#### Task
Would you repeat every line of the data exactly?

#### Source information
§

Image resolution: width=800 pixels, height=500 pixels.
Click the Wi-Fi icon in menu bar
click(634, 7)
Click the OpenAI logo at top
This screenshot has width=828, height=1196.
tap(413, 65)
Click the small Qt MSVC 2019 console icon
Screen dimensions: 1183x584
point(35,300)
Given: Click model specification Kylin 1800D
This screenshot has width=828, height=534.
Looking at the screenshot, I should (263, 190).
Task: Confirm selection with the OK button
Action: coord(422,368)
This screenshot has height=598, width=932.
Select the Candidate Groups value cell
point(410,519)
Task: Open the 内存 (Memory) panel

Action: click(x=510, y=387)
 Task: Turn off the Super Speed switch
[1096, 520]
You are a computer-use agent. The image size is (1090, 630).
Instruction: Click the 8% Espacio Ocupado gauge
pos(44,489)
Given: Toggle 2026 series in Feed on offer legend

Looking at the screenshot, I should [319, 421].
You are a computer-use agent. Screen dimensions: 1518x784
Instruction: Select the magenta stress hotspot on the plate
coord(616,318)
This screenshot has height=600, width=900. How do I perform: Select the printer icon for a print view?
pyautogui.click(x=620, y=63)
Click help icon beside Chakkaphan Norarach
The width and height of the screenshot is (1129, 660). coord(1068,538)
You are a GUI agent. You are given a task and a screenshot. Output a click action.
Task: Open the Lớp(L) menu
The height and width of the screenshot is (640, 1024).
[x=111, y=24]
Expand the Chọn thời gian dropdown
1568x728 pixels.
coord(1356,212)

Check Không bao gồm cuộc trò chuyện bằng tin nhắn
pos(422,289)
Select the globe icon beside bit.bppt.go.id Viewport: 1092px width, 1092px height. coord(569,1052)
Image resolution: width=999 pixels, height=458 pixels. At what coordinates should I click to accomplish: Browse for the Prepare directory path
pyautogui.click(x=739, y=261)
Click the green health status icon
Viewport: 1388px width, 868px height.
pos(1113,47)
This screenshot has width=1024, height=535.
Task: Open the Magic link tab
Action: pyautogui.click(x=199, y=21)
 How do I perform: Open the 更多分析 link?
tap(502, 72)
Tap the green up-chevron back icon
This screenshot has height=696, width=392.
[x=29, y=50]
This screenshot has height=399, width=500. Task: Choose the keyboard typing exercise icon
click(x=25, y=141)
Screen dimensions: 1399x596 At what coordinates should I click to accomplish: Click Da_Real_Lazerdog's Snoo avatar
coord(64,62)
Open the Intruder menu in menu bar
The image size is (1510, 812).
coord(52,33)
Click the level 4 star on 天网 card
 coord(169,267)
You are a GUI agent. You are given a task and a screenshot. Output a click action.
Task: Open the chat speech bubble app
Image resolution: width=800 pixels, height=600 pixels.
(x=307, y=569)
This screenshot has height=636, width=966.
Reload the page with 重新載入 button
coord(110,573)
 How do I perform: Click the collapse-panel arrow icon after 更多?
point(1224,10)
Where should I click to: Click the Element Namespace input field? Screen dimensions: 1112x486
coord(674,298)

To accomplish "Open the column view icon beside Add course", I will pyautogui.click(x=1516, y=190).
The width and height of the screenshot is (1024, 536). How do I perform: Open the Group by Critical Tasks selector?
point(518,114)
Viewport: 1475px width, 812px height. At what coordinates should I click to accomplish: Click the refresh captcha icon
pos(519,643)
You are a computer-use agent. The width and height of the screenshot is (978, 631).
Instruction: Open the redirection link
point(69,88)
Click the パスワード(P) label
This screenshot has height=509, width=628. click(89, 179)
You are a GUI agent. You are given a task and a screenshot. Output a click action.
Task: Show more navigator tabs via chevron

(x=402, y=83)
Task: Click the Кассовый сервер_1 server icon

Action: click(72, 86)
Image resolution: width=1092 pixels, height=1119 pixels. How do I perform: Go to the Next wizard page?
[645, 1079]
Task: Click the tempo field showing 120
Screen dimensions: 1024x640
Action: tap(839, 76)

§

#### Final answer
Image resolution: width=800 pixels, height=500 pixels.
Click the Wi-Fi icon in menu bar
click(634, 7)
Click the OpenAI logo at top
This screenshot has width=828, height=1196.
tap(413, 65)
Click the small Qt MSVC 2019 console icon
Screen dimensions: 1183x584
point(35,300)
Given: Click model specification Kylin 1800D
This screenshot has width=828, height=534.
Looking at the screenshot, I should (263, 190).
Task: Confirm selection with the OK button
Action: coord(422,368)
This screenshot has height=598, width=932.
Select the Candidate Groups value cell
point(410,519)
Task: Open the 内存 (Memory) panel

Action: click(x=510, y=387)
 Task: Turn off the Super Speed switch
[1096, 520]
You are a computer-use agent. The image size is (1090, 630).
Instruction: Click the 8% Espacio Ocupado gauge
pos(44,489)
Given: Toggle 2026 series in Feed on offer legend

Looking at the screenshot, I should [319, 421].
You are a computer-use agent. Screen dimensions: 1518x784
Instruction: Select the magenta stress hotspot on the plate
coord(616,318)
This screenshot has height=600, width=900. How do I perform: Select the printer icon for a print view?
pyautogui.click(x=620, y=63)
Click help icon beside Chakkaphan Norarach
The width and height of the screenshot is (1129, 660). coord(1068,538)
You are a GUI agent. You are given a task and a screenshot. Output a click action.
Task: Open the Lớp(L) menu
The height and width of the screenshot is (640, 1024).
[x=111, y=24]
Expand the Chọn thời gian dropdown
1568x728 pixels.
coord(1356,212)

Check Không bao gồm cuộc trò chuyện bằng tin nhắn
pos(422,289)
Select the globe icon beside bit.bppt.go.id Viewport: 1092px width, 1092px height. coord(569,1052)
Image resolution: width=999 pixels, height=458 pixels. At what coordinates should I click to accomplish: Browse for the Prepare directory path
pyautogui.click(x=739, y=261)
Click the green health status icon
Viewport: 1388px width, 868px height.
pos(1113,47)
This screenshot has width=1024, height=535.
Task: Open the Magic link tab
Action: pyautogui.click(x=199, y=21)
 How do I perform: Open the 更多分析 link?
tap(502, 72)
Tap the green up-chevron back icon
This screenshot has height=696, width=392.
[x=29, y=50]
This screenshot has height=399, width=500. Task: Choose the keyboard typing exercise icon
click(x=25, y=141)
Screen dimensions: 1399x596 At what coordinates should I click to accomplish: Click Da_Real_Lazerdog's Snoo avatar
coord(64,62)
Open the Intruder menu in menu bar
The image size is (1510, 812).
coord(52,33)
Click the level 4 star on 天网 card
 coord(169,267)
You are a GUI agent. You are given a task and a screenshot. Output a click action.
Task: Open the chat speech bubble app
Image resolution: width=800 pixels, height=600 pixels.
(x=307, y=569)
This screenshot has height=636, width=966.
Reload the page with 重新載入 button
coord(110,573)
 How do I perform: Click the collapse-panel arrow icon after 更多?
point(1224,10)
Where should I click to: Click the Element Namespace input field? Screen dimensions: 1112x486
coord(674,298)

To accomplish "Open the column view icon beside Add course", I will pyautogui.click(x=1516, y=190).
The width and height of the screenshot is (1024, 536). How do I perform: Open the Group by Critical Tasks selector?
point(518,114)
Viewport: 1475px width, 812px height. At what coordinates should I click to accomplish: Click the refresh captcha icon
pos(519,643)
You are a computer-use agent. The width and height of the screenshot is (978, 631).
Instruction: Open the redirection link
point(69,88)
Click the パスワード(P) label
This screenshot has height=509, width=628. click(89, 179)
You are a GUI agent. You are given a task and a screenshot. Output a click action.
Task: Show more navigator tabs via chevron

(x=402, y=83)
Task: Click the Кассовый сервер_1 server icon

Action: click(72, 86)
Image resolution: width=1092 pixels, height=1119 pixels. How do I perform: Go to the Next wizard page?
[645, 1079]
Task: Click the tempo field showing 120
Screen dimensions: 1024x640
Action: tap(839, 76)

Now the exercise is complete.